━━ Exercise input ━━

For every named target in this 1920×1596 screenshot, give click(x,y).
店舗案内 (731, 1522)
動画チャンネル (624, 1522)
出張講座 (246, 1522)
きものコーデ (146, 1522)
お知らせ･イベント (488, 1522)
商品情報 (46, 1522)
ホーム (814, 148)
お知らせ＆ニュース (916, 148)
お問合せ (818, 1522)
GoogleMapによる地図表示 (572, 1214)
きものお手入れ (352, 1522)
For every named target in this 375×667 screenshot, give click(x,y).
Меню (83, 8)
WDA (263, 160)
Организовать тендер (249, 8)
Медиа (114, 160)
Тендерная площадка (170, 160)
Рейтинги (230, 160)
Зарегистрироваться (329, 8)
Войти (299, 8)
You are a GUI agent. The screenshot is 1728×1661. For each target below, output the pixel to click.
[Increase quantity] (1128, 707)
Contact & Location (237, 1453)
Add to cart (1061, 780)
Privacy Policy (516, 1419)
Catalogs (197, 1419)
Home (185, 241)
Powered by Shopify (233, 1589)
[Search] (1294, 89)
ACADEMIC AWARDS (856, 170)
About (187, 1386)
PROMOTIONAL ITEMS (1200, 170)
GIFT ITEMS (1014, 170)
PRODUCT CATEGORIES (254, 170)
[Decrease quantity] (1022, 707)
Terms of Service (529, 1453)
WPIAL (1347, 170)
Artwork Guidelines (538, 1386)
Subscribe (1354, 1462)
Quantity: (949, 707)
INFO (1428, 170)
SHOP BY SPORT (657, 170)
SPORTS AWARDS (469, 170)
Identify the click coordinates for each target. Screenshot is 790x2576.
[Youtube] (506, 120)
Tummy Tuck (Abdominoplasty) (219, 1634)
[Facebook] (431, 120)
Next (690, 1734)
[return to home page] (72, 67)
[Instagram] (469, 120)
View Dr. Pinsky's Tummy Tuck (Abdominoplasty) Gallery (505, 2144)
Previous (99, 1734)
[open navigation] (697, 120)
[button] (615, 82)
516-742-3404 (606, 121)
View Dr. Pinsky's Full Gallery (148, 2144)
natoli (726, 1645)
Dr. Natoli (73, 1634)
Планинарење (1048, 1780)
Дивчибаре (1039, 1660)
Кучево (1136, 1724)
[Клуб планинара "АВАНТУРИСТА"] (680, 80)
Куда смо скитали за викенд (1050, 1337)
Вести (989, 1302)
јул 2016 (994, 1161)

━━━

▸ What you should do: Copy out the lines from the line containing "Dr. Natoli (73, 1634)" to the end of the listing above, without alteration.

▸ Solved exercise:
Dr. Natoli (73, 1634)
Планинарење (1048, 1780)
Дивчибаре (1039, 1660)
Кучево (1136, 1724)
[Клуб планинара "АВАНТУРИСТА"] (680, 80)
Куда смо скитали за викенд (1050, 1337)
Вести (989, 1302)
јул 2016 (994, 1161)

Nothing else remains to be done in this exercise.